One positive aspect of the terrible carnage in Manchester on Monday is the sympathy it has brought Britain from (nearly) all corners of the earth, as do atrocities everywhere (how we loved America after 9/11!); and the admiration expressed in the foreign press for the Mancunians’ reaction to it. This seems to have exemplified the best side of ‘multiculturalism’, so often derided on the Right; with everyone of all cultures and conditions rushing to help – Moslem taxi drivers offering free rides away from the scene of the incident, for example – and the universal theme being ‘togetherness’. This, at least, is welcome, after the stick the British have been getting in the European press over Brexit and the popular racism and hatred that that unleashed.

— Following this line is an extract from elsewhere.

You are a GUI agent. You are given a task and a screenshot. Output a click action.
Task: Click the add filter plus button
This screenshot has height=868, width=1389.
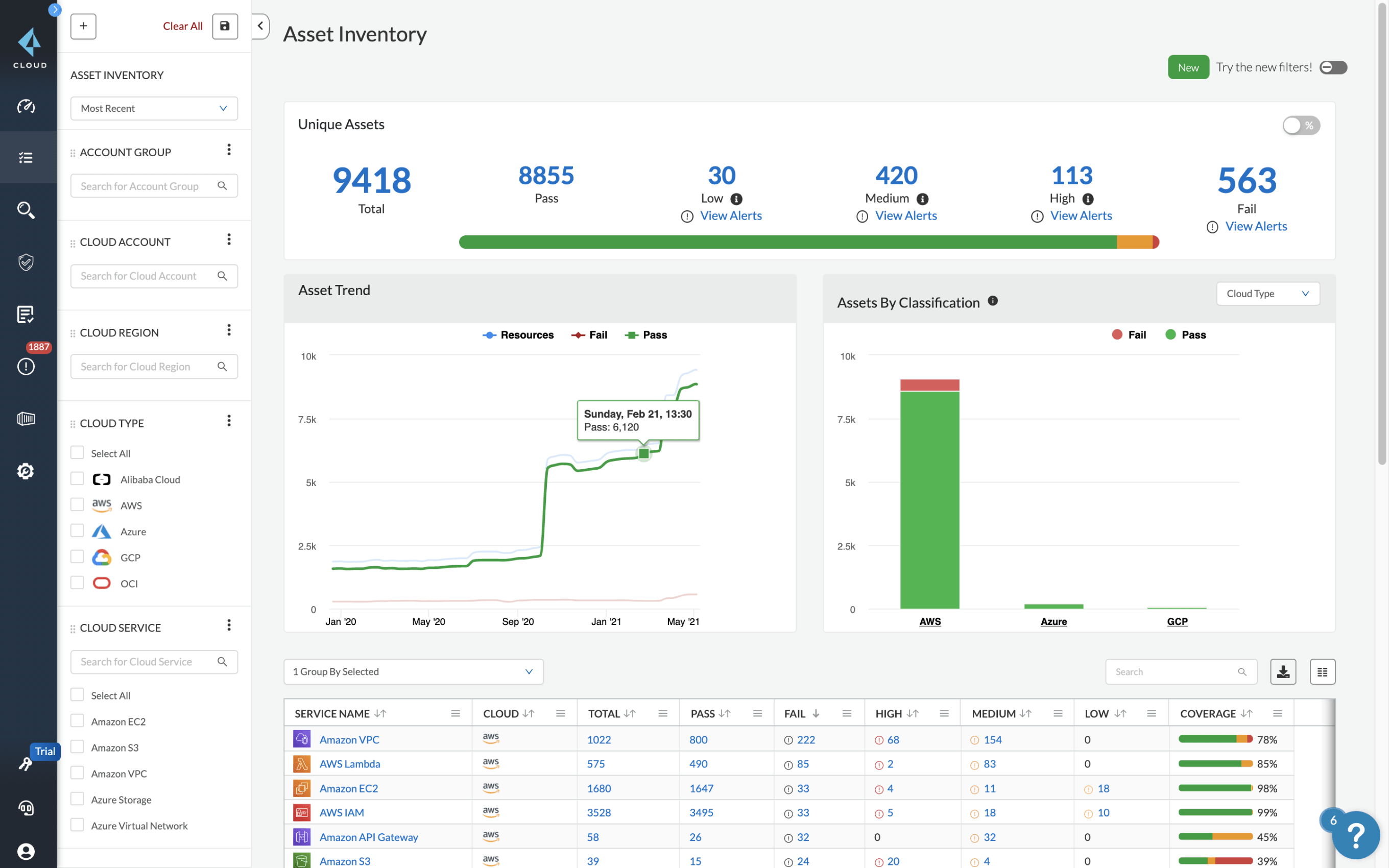pos(83,27)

I’m told that this is the overwhelming theme of the extensive and sympathetic reports of the Manchester bombing carried in the Swedish press, with my source (Kajsa) giving it as her impression that it has transformed the image of Britain there. It’s a dreadful price to pay, and the admiration might not last long: it may depend on whether and how the Tories ‘use’ this event for electoral purposes. (Dagens Nyheter is discussing that, too.) After all, the outpouring of love for the USA after the Twin Towers didn’t long outlive George W Bush’s response to it. But it’s something to cling on to for now.
There is of course an alternative pattern of response to these horrors. Let’s hope our government models itself on the Norwegians’ after Utøya, rather than the Americans’ after 9/11. I’m not too confident of that, under our current – and probably future – authoritarian prime minister.